*WHAT TO WORK ON*.
Would you copy, word for word, each line from the one with "This screenshot has height=746, width=1280." to the end of the listing below, skipping all pictures?

● ● ● ● ● ● ●

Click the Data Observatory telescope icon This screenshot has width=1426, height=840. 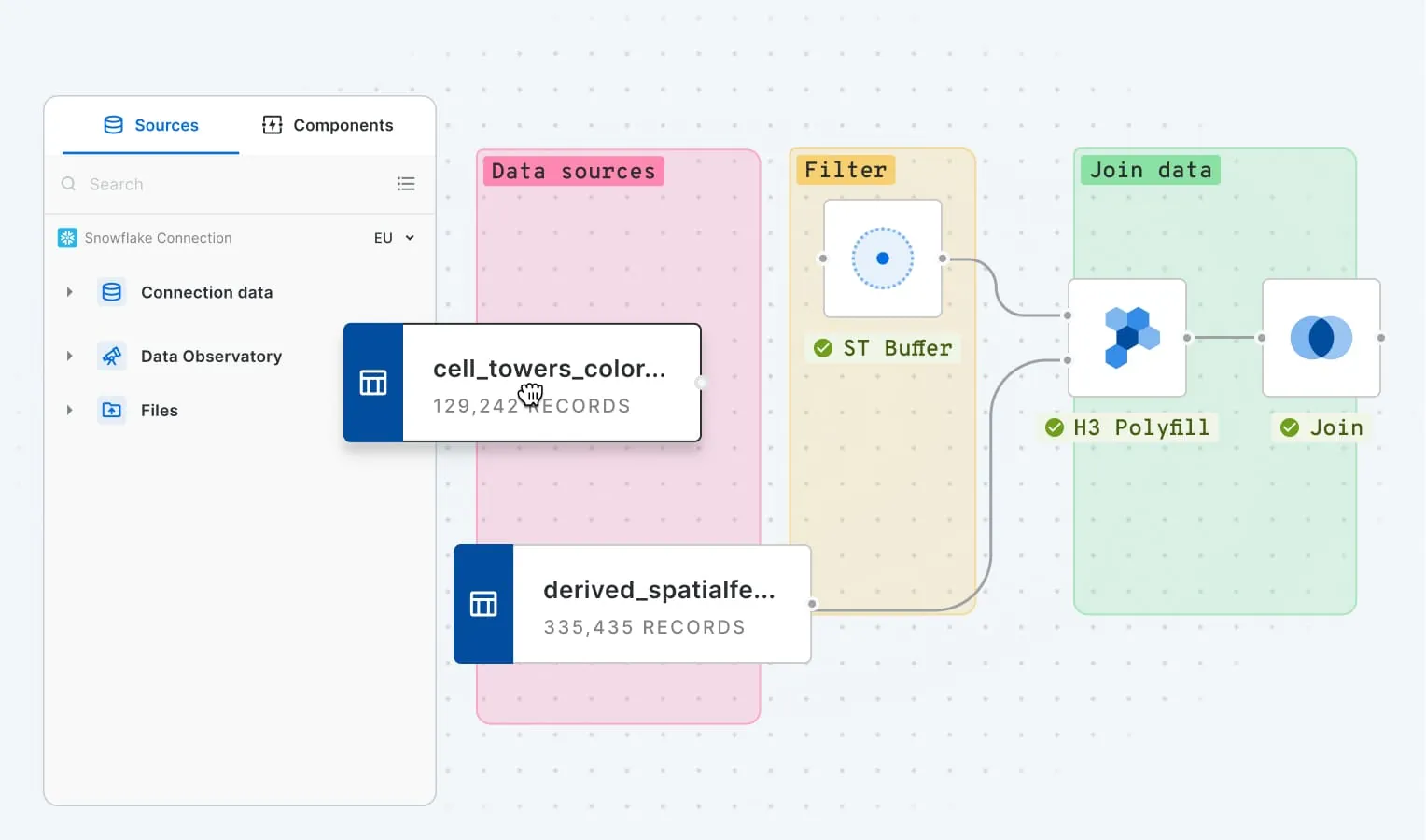pos(112,356)
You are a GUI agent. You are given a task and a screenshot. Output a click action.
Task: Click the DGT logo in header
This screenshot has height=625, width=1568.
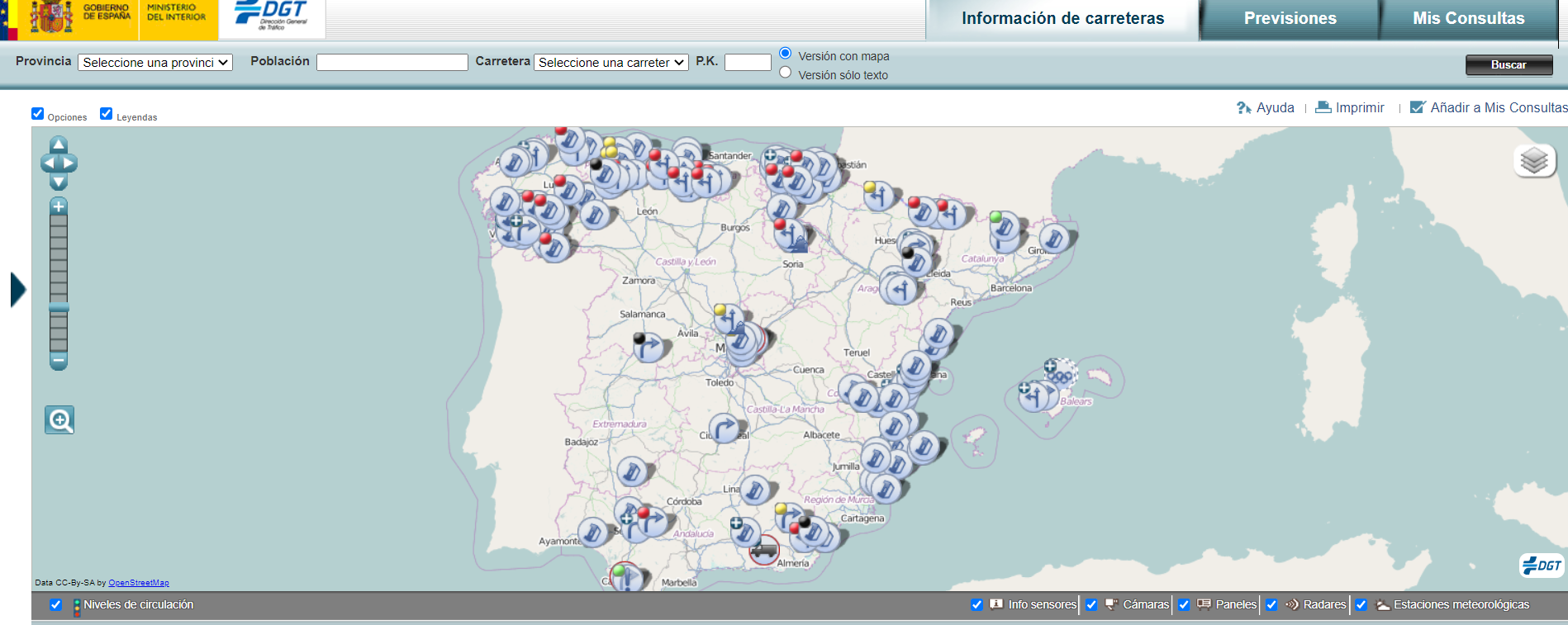click(272, 17)
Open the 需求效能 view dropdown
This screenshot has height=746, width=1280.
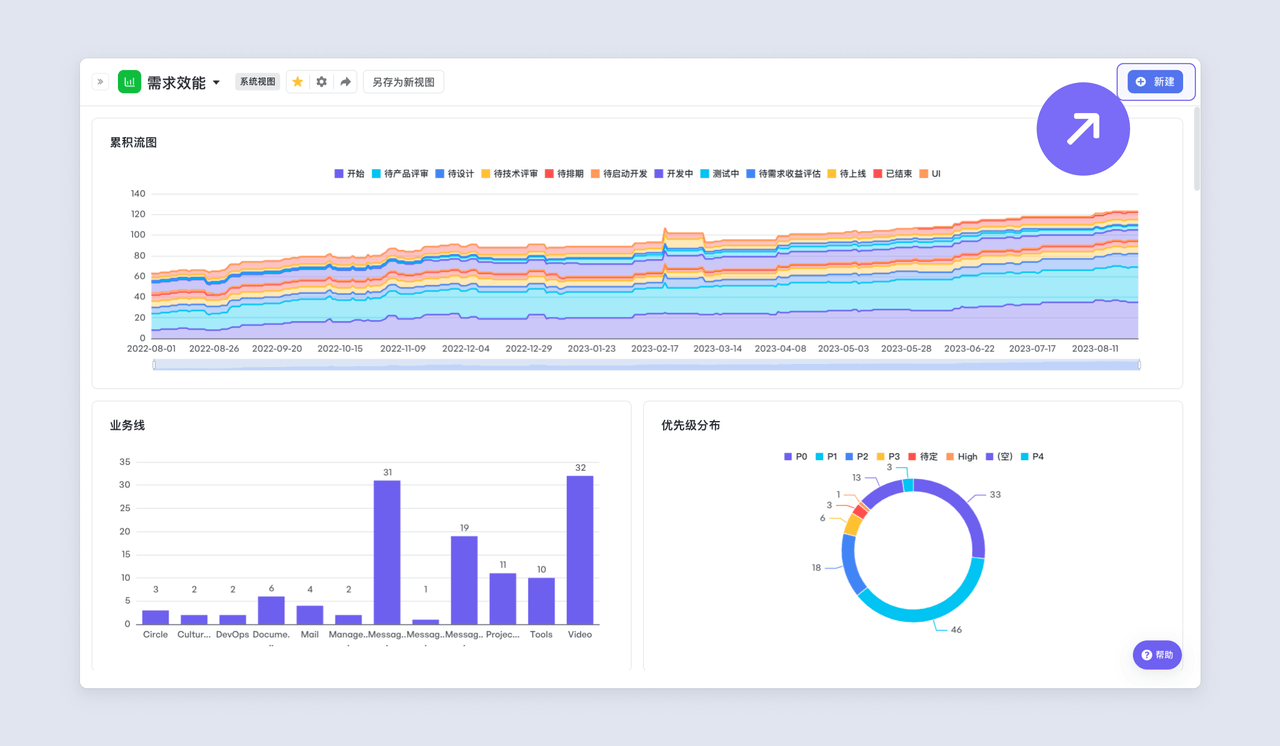click(216, 83)
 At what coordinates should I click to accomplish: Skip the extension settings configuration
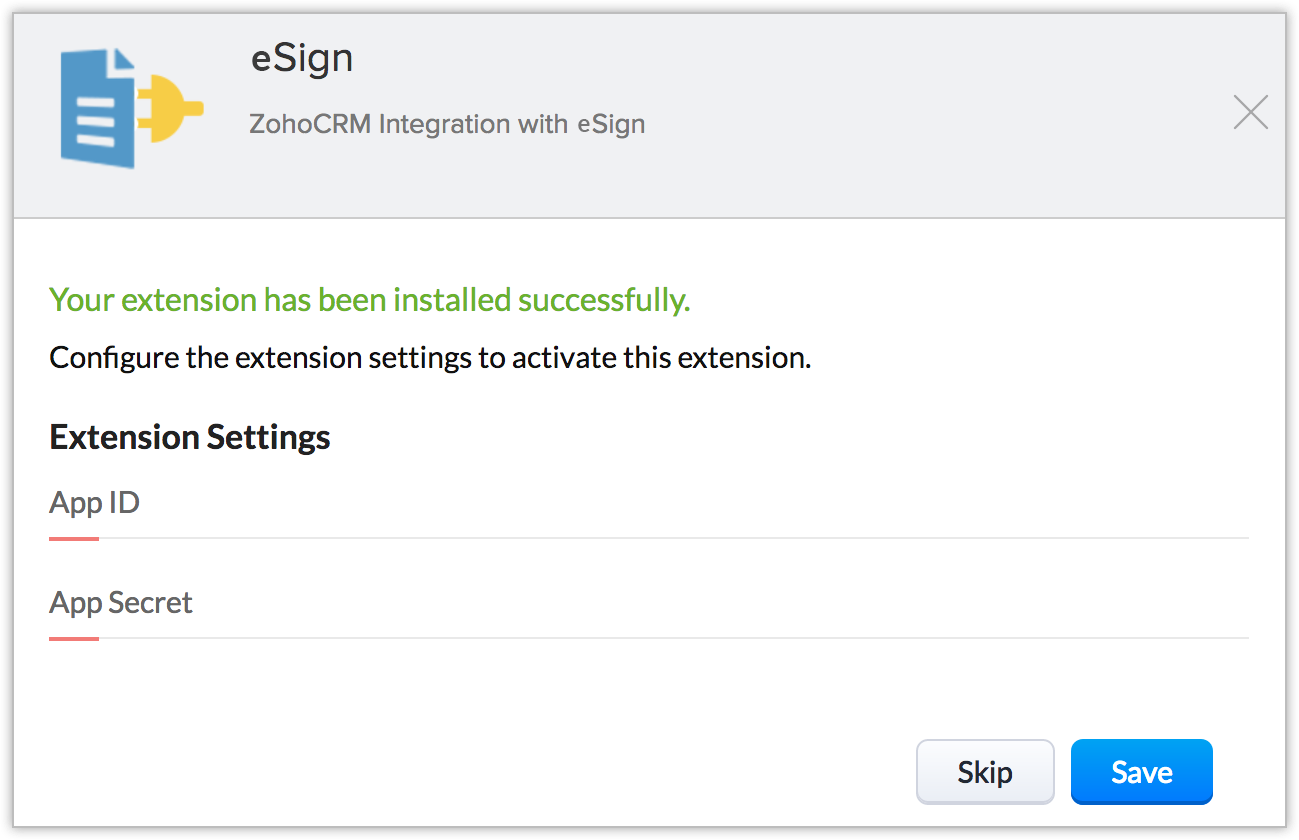click(985, 772)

● ● ● ● ● ● ●

*RESULT FOR THIS TASK*.
This screenshot has height=746, width=1280.
click(216, 83)
 At what coordinates should I click to accomplish: Skip the extension settings configuration
click(985, 772)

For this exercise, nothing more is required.